To discuss your UK company's GILTI position and whether the high-tax exclusion election applies to your situation, contact us today. Reach our team by email at hello@us-uktax.com, by phone on 0333-8807974, or visit https://www.us-uktax.com/contact/ to book a consultation.
Conclusion
The GILTI high-tax exclusion election is not a planning luxury — it is a necessary annual step for most UK-resident US citizens who own a UK company. Furthermore, the consequences of ignoring it range from unnecessary double taxation in the best case to substantial IRS penalties in the worst. Moreover, the election must be calculated correctly, documented properly, and filed on time, which means the quality of the adviser handling the return matters enormously. Consequently, UK business owners should not leave this decision to generalist preparers who lack deep experience with CFCs and GILTI.

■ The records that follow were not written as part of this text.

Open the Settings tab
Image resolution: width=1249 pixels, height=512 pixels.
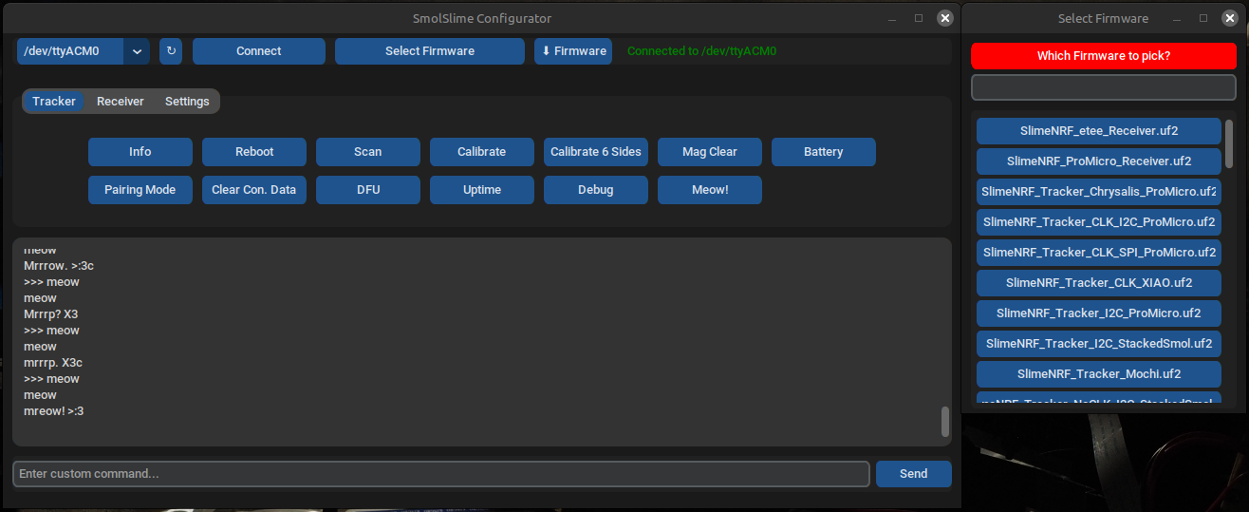pyautogui.click(x=187, y=102)
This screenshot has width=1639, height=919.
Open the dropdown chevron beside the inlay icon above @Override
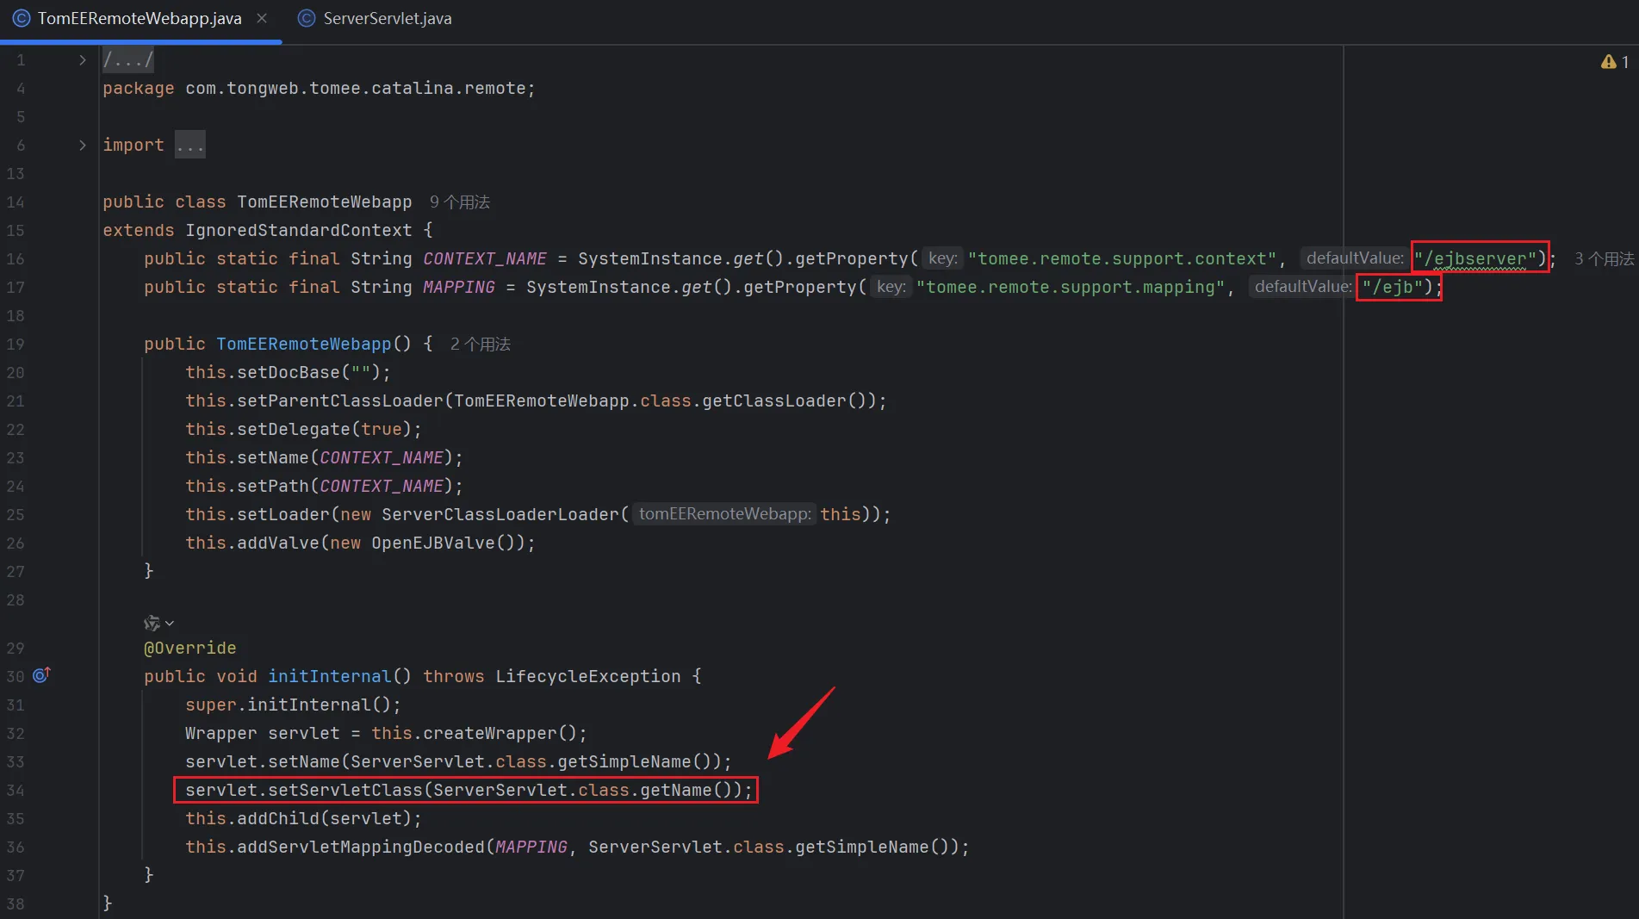click(x=170, y=623)
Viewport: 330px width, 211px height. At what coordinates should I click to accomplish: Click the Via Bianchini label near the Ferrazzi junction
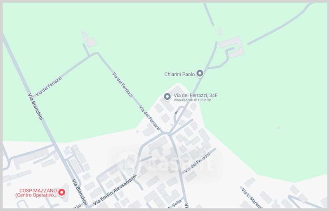tap(35, 106)
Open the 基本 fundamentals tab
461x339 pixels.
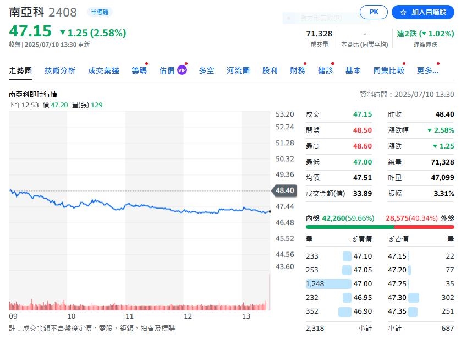[353, 70]
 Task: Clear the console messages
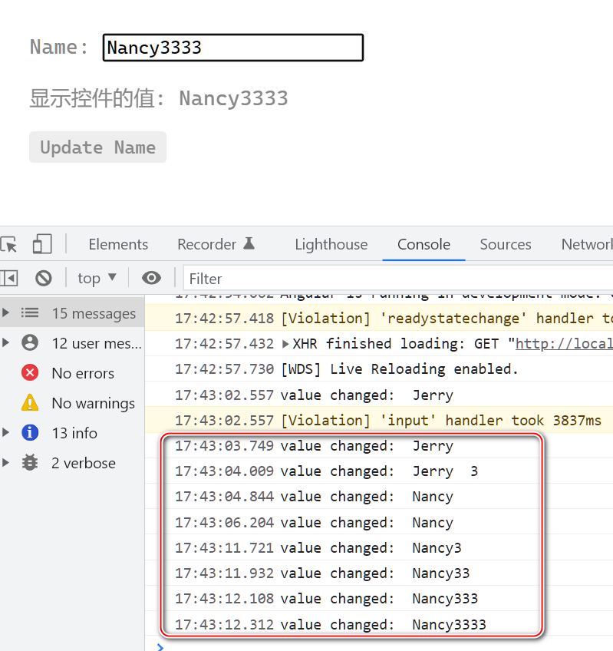[x=44, y=277]
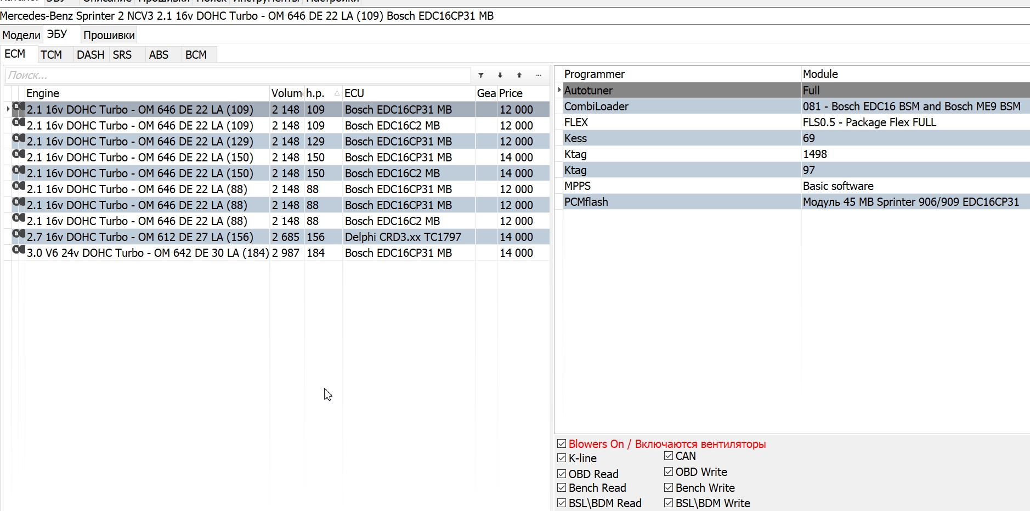Expand the selected 109 h.p. engine row arrow
The image size is (1030, 511).
click(8, 109)
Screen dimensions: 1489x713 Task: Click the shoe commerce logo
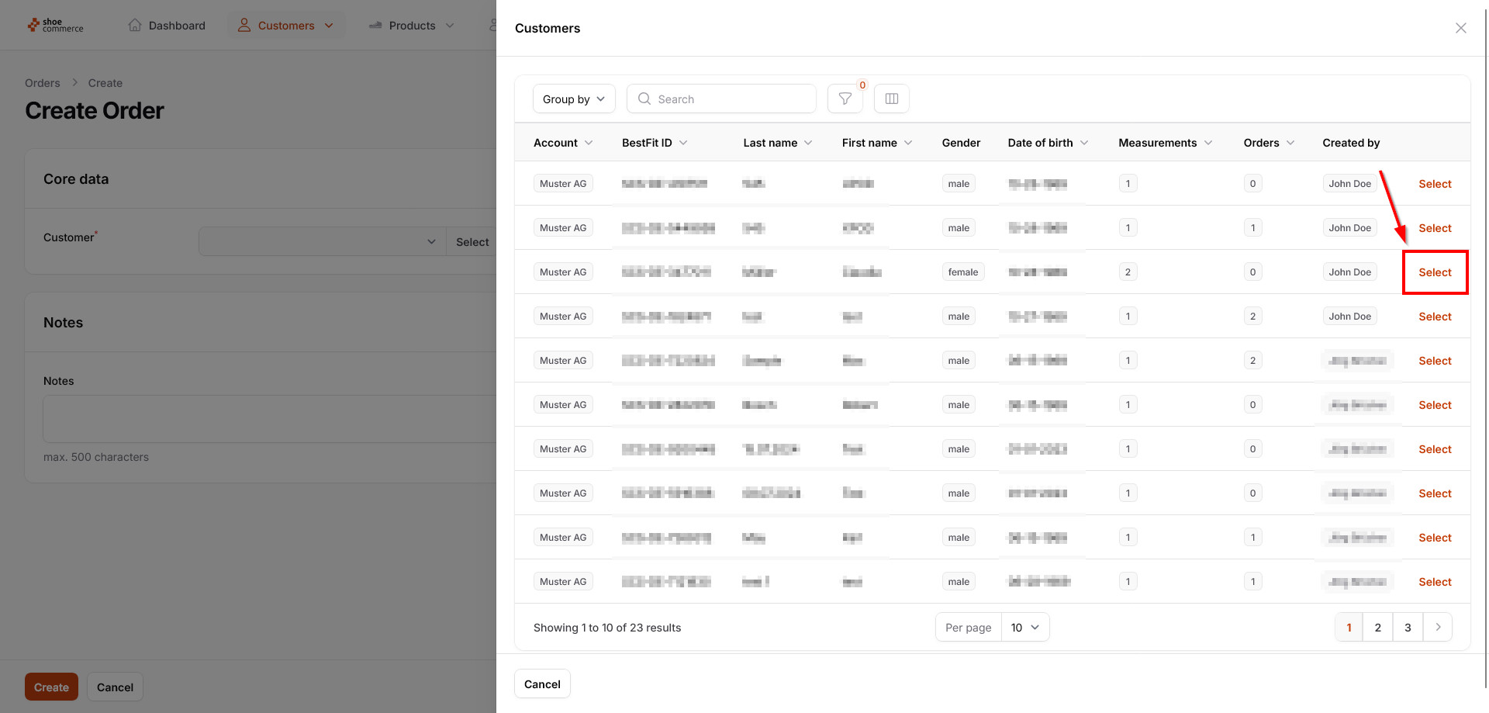(x=55, y=26)
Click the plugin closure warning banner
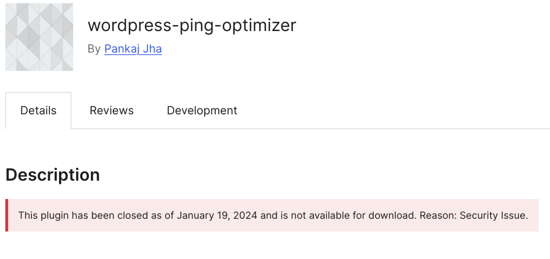 [x=272, y=215]

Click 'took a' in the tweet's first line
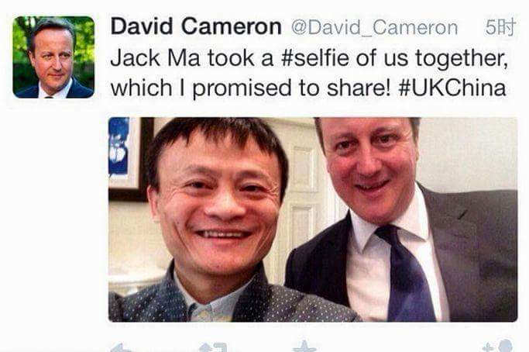click(240, 58)
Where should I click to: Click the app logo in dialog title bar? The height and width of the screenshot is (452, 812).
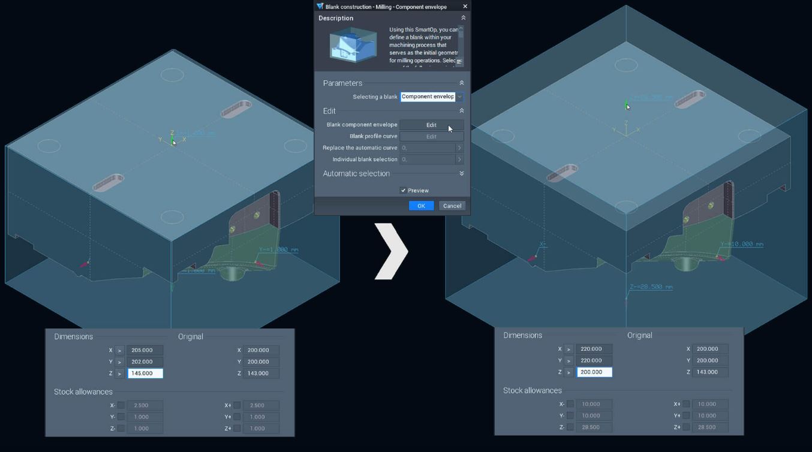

With UK corporation tax rates now at 25% for most profitable companies, the high-tax exclusion should be achievable for the majority of UK CFC owners. However, the analysis must be conducted annually, and changes in profit levels, group structure, or UK tax rates can alter the outcome. Therefore, working with a specialist cross-border tax team — one that understands both sides of the Atlantic — is the most reliable way to ensure that the GILTI high-tax exclusion election is properly claimed every time it is due.
Contact Us
US-UK Tax | hello@us-uktax.com | 0333-8807974
FAQs
Q: Who does the GILTI charge apply to?
GILTI applies to US citizens and residents who own 10% or more of a controlled foreign corporation. Furthermore, most UK limited companies owned by a US citizen will qualify as a CFC.
Q: What is the high-tax exclusion threshold for GILTI?
The threshold is 18.9%, which is 90% of the US corporate rate of 21%. Additionally, the effective rate is measured on tested income, not on the headline UK corporation tax rate.
Q: Does the 25% UK corporation tax rate guarantee exclusion?
In most cases, yes, but not automatically. Furthermore, differences between UK accounting profit and US tested income can cause the effective rate to fall below 18.9% in some years.
Q: Do I need to file Form 5471 for my UK company?
Yes. US citizens who own 10% or more of a UK company must file Form 5471 annually. Additionally, failure to file carries an automatic $10,000 penalty per year per CFC regardless of tax owed.
Q: Can I make the GILTI election on an amended return?
Yes, for years still within the statute of limitations. Furthermore, if prior returns omitted the election and GILTI was overpaid, amended returns can recover those overpayments.
Q: What form is used to report GILTI?
GILTI is calculated on Form 8992, and the inclusion flows to Schedule 1 of Form 1040. Additionally, the high-tax exclusion election is documented via an attached statement to the return.